The winner of this year’s 20th national poetry competition has “sung in a nightclub in Istanbul, played in orchestras in California and Prague, dug on excavations in Crete; taught horse-riding in Berlin, myth on a Greek island, ancient religion in Buenos Aires, and Greek language and poetry at Oxford, Cambridge, London and Princeton universities”.

She gave up her job at London University 12 years ago to write full-time, but teaches occasionally on Arvon courses and in primary schools. Her winning poem, Icicles Round a Tree in Dumfriesshire, was inspired by a photograph by sculptor Andy Goldsworthy. “He got icicles to go round a tree in a helter-skelter way and I thought it was analogous to writing a poem . . . it’s about effort, imagination and making things.” The Poetry Society’s judges were unanimous in selecting it from 7,000-plus entries. “It was a fairy tale I it just staggered me,” Ruth Padel said.
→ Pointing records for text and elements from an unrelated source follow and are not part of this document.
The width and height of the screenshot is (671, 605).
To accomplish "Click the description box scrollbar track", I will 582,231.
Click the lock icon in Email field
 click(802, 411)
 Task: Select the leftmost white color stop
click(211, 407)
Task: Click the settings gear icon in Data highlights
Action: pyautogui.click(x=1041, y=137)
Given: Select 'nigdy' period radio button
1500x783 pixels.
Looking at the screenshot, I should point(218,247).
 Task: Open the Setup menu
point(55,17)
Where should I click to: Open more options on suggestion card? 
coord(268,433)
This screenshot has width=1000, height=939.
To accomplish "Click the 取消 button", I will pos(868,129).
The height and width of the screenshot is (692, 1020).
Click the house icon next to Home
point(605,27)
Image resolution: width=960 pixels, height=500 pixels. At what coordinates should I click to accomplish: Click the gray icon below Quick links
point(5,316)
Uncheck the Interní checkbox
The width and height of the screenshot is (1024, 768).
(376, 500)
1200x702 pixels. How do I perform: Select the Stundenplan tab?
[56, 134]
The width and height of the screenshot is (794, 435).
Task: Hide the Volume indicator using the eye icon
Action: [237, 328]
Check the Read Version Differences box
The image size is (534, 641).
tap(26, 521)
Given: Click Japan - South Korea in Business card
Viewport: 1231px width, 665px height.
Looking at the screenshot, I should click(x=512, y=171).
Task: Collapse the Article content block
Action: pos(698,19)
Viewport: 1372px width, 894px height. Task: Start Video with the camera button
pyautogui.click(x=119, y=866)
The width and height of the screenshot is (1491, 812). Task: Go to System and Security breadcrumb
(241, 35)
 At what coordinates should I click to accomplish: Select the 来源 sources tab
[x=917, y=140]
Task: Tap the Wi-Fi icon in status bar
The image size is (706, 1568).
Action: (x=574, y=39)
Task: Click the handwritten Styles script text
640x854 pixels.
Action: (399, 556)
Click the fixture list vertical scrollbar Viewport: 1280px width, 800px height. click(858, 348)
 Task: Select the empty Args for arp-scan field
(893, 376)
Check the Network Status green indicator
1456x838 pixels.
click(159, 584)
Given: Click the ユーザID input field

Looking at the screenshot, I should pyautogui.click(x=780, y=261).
Apart from the Pounds 4,000 first prize, she received a prize from the sponsors, pen-makers Montblanc - but confessed to using a Biro.

She says children like learning by heart as long as it’s done interestingly. “Rhythm gets them going, something like TS Eliot’s Macavity from his Old Possum’s Book of Practical Cats. Four-year-olds like that, or Kipling’s poetry in The Jungle Book - a wonderful beat.”

She finds that children have preconceived ideas about what is poetic. “When I hear the word ‘poetic’ I reach for my gun, so to speak. They want all poems to rhyme and they think they’ve got to be about flowers or the wind. Perhaps that’s what they find in a 50-year-old anthology. It’s like freeing a blocked drain.”

Ruth Padel, daughter of a psychoanalyst, was, appropriately, born in an attic in Wimpole Street, educated at North London Collegiate, and read classics at Lady Margaret Hall, Oxford. A travelling scholarship for her PhD from Wolfson College led to her remarkable CV.

“I owe that CV to the fact that in the Seven-ties there were those grants available for something potentially interesting. When you apply today, it must be for a narrow three-year project. It’s pernicious. Now it’s impossible to come across something accidentally during your research and discover your bent. A great tradition of research is being destroyed by the Government.”

She discovered an aptitude for psychology and anthropology in addition to classics, which resulted in two books, In and out of the mind and Whom the gods destroy, before her first poetry collection was published in 1990.